**What to produce**
Can you return every line of the material below word for word, leaving the pictures out?

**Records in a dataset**
= = = = =

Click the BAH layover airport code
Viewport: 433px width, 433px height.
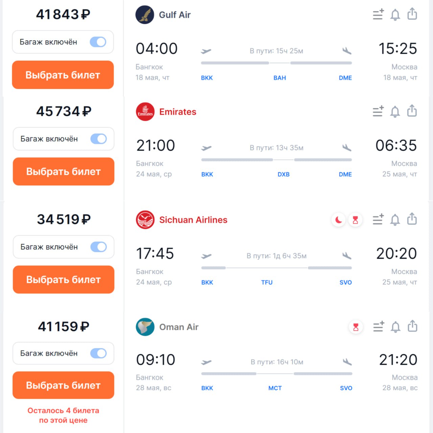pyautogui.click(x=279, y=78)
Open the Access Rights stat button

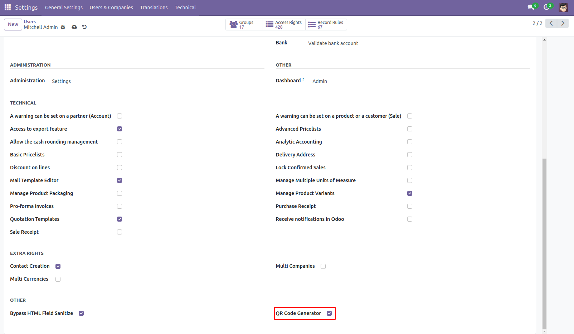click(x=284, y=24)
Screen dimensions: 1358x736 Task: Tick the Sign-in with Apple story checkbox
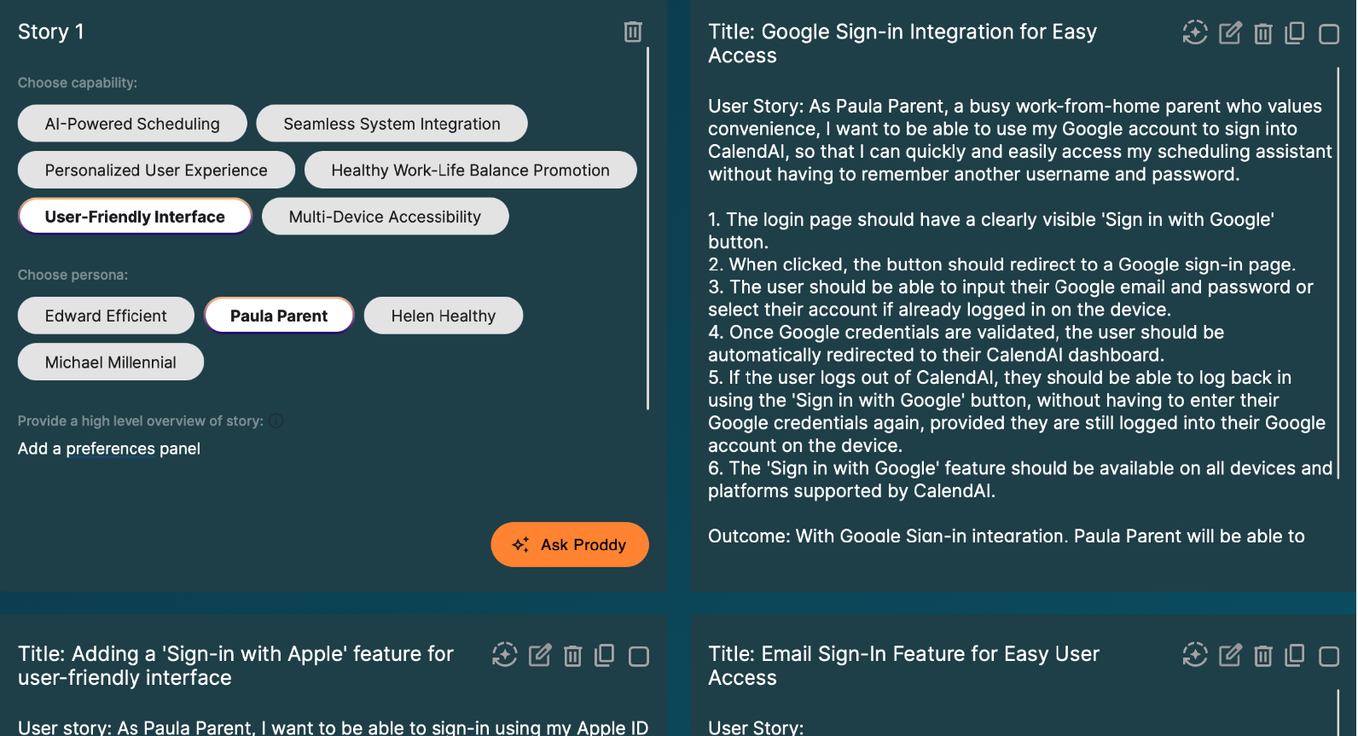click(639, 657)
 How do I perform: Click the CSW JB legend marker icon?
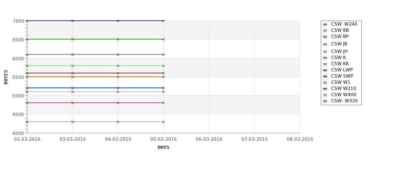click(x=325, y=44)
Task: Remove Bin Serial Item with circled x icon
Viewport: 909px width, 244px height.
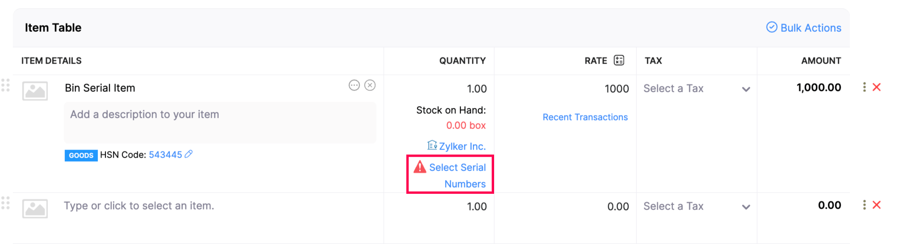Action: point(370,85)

= = = = =

**Solution for this problem**
Click the BAH layover airport code
Viewport: 433px width, 433px height.
pyautogui.click(x=279, y=78)
Open the Access Rights stat button

click(x=284, y=24)
Screen dimensions: 1358x736 Task: Tick the Sign-in with Apple story checkbox
click(639, 657)
 How do I perform: Click the CSW JB legend marker icon?
click(x=325, y=44)
Task: Remove Bin Serial Item with circled x icon
Viewport: 909px width, 244px height.
Action: point(370,85)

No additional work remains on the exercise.